While the present techniques may be susceptible to various modifications and alternative forms, the exemplary examples discussed above have been shown only by way of example, It is to be understood that the technique is not intended to be limited to the particular examples disclosed herein. indeed, the present techniques include all alternatives, modifications, and equivalents falling within the true spirit and scope of the appended claims.

Claims

What is claimed is:

1. A method for asynchronous garbage collection in a distributed database system, comprising:

building a set of candidates for garbage collection;

transmitting a garbage collection task to each stage of a pipeline; and

removing data from each stage of the pipeline based on the set of candidates for garbage collection and the garbage collection task, wherein the garbage collection task does not block any stage of the pipeline from execution.

2. The method of claim 1, wherein a candidate used in active transactions is removed from the set of candidates for garbage collection prior to removing data from each stage of the pipeline.

3. The method of claim 1, wherein the garbage collection task is transmitted to a garbage collection thread of each stage of the pipeline.

4. The method of claim 1, wherein a database name and a path of data to be removed is retrieved for each transmitted garbage collection task.

5. The method of claim 1, wherein the garbage collection task is processed by a single thread running in each of a number processes of each stage of the pipeline.

6. The method of claim 1, wherein each stage of the pipeline does not maintain any state of the database and does not determine what data is to be removed.

7. A system for asynchronous garbage collection in a distributed database:

a processing pipeline having a plurality of processing stages, wherein each processing stage is separate from the other processing stages;

a storage device that stores instructions, the storage device comprising processor executable code that, when executed by each processing stage, is configured to:

receive a garbage collection task from a master;

send the garbage collection task to a garbage collection thread within each processing stage;

retrieve a database name and a path for each set of data to be deleted based on the garbage collection task; and

delete the set of data from a storage location.

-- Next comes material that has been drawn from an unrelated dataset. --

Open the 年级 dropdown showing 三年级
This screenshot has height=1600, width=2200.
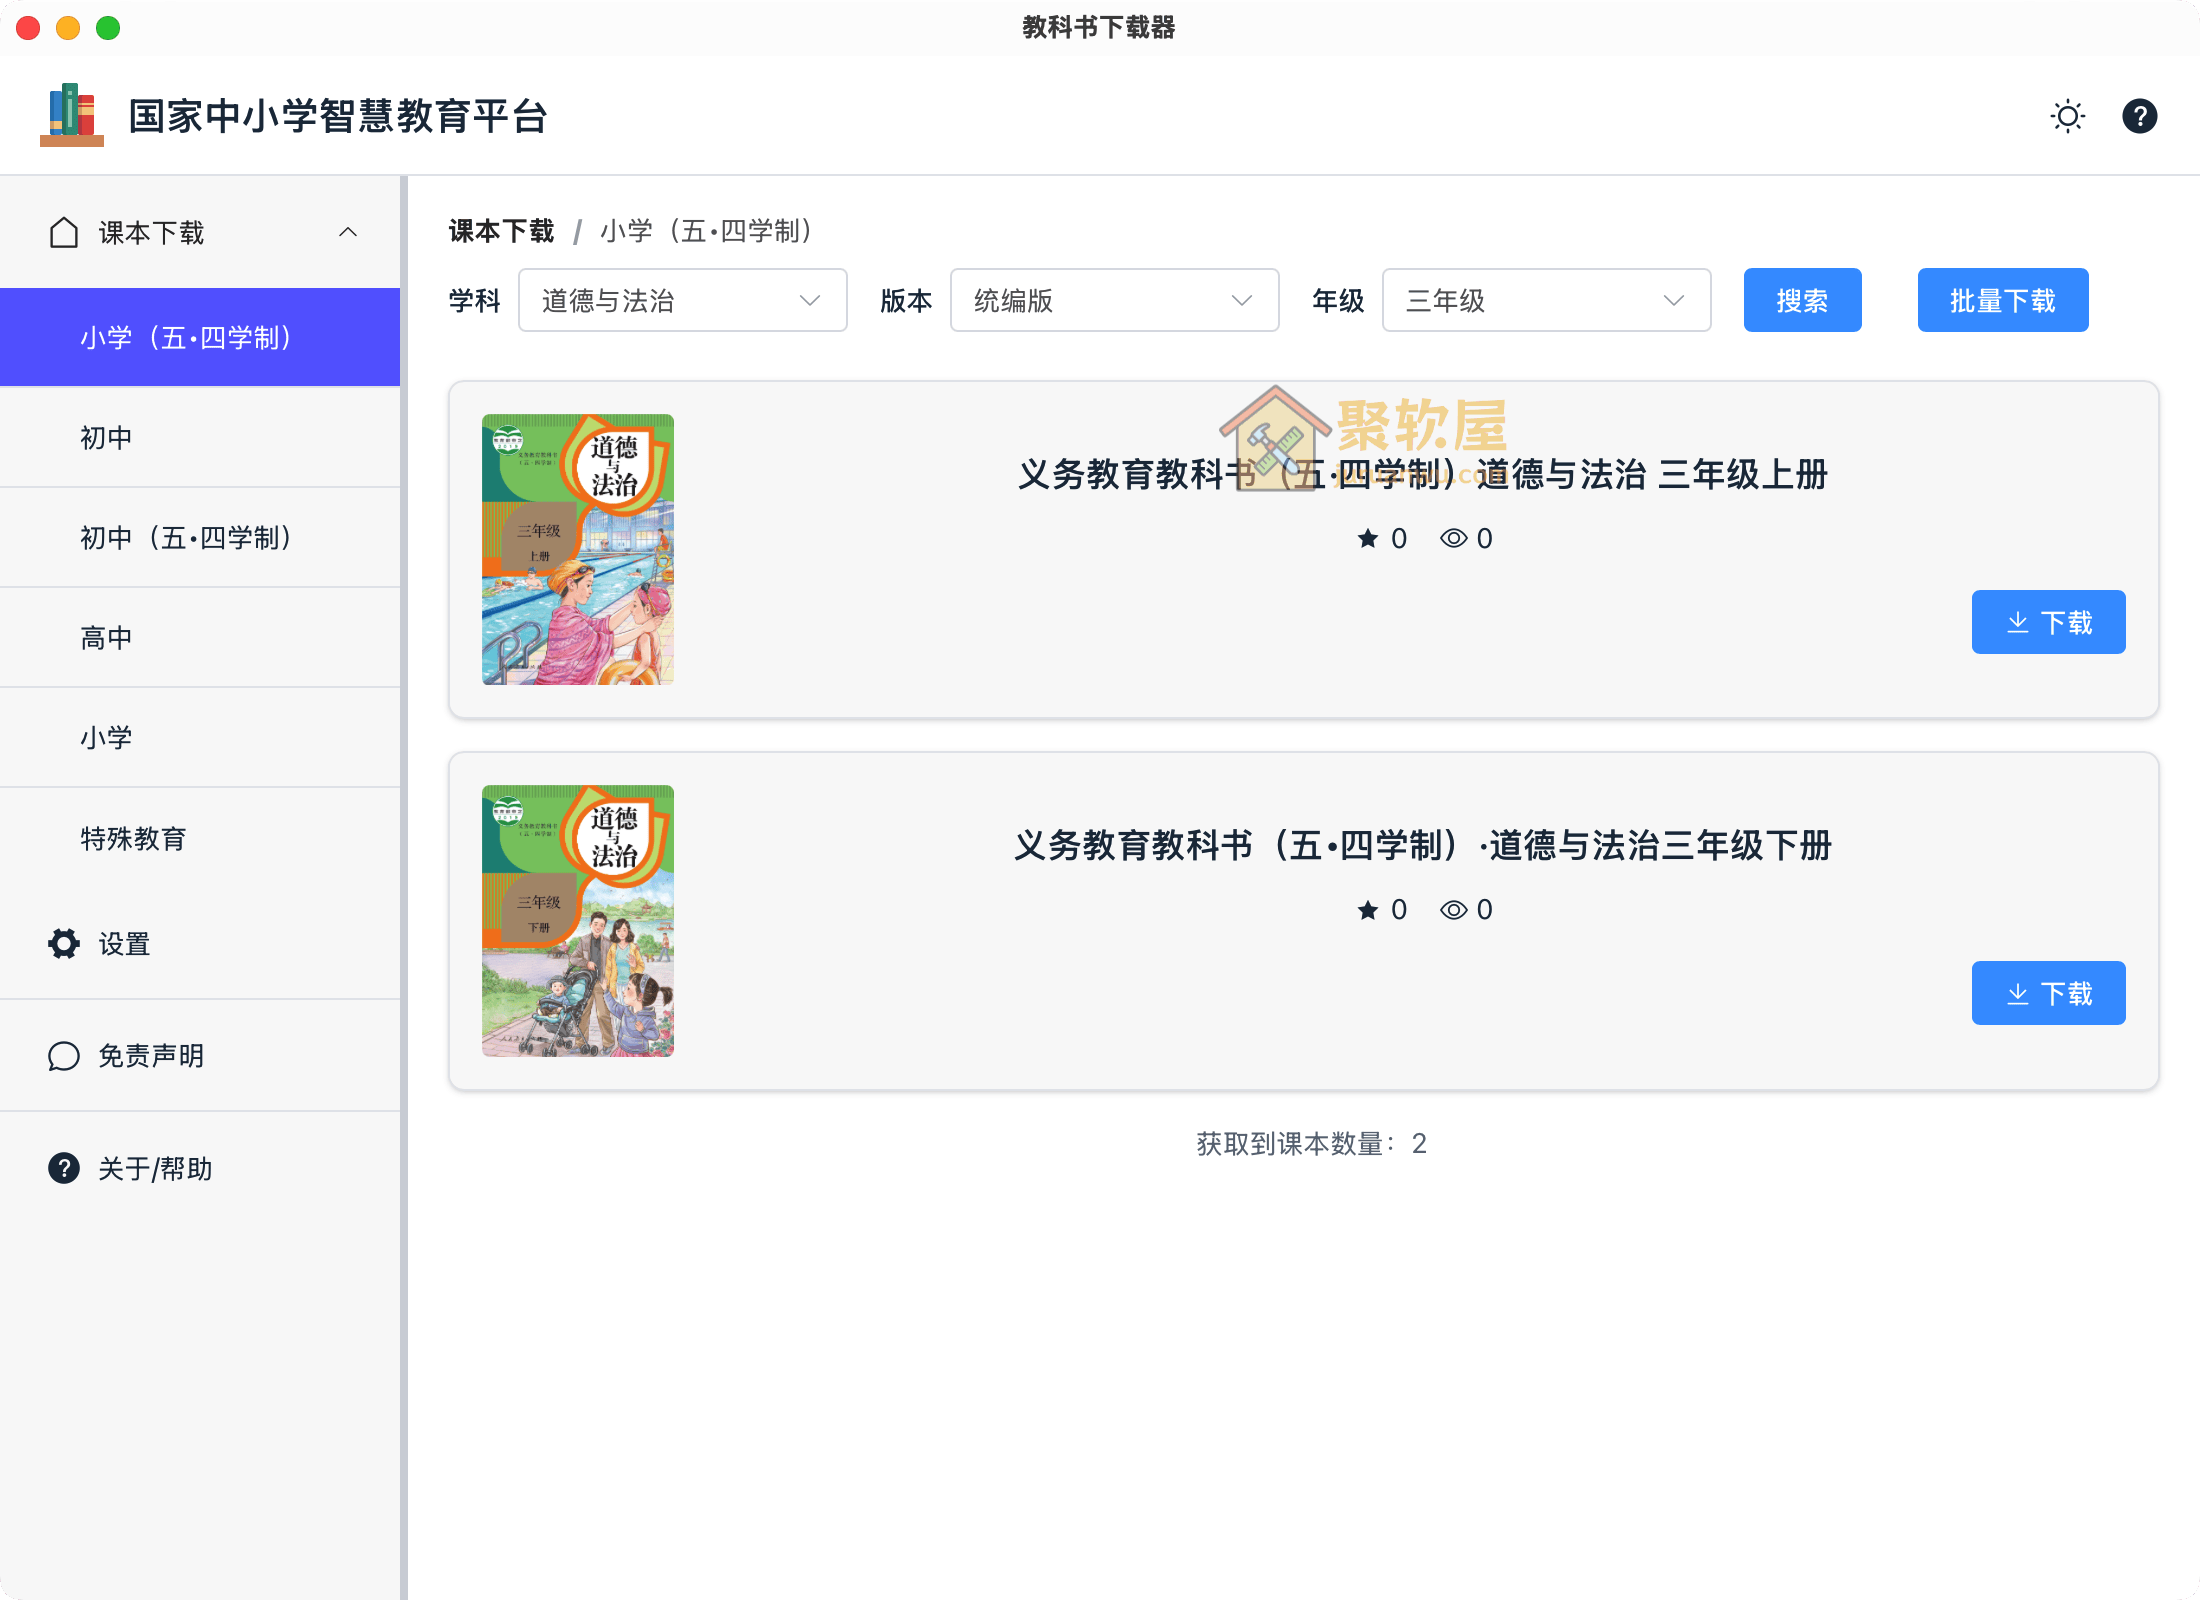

8. The system of claim 7, wherein the master builds a set of candidates to garbage collect for generations of the database.

9. The system of claim 7, wherein the master filters out the generation for which there are running transactions.

10. The system of claim 7, wherein the master and a transaction manager coordinate a set of candidates to garbage collect by filtering out the candidates that have a running transaction based on information from the transaction manager.

11. The system of claim 7, the garbage collection task includes information such that the garbage collection thread of each processing stage can identify the data to be deleted from storage.

12. The system of claim 7, wherein the garbage collector thread of each processing stage is executed in parallel with the garbage collector threads of other processing stages.

13. The system of claim 7, wherein the garbage collector thread does not block any processing by the master or any processing stage.

14. The system of claim 7, wherein the garbage collection task is added to a queue of the garbage collection thread when it is sent to the garbage collection thread.

15. A tangible, non-transitory, computer-readable medium comprising code to direct a processor to:

construct a set of candidates for garbage collection;

transmit a garbage collection task to each stage of a pipeline: and

delete data from each stage of the pipeline based on the set of candidates for garbage collection.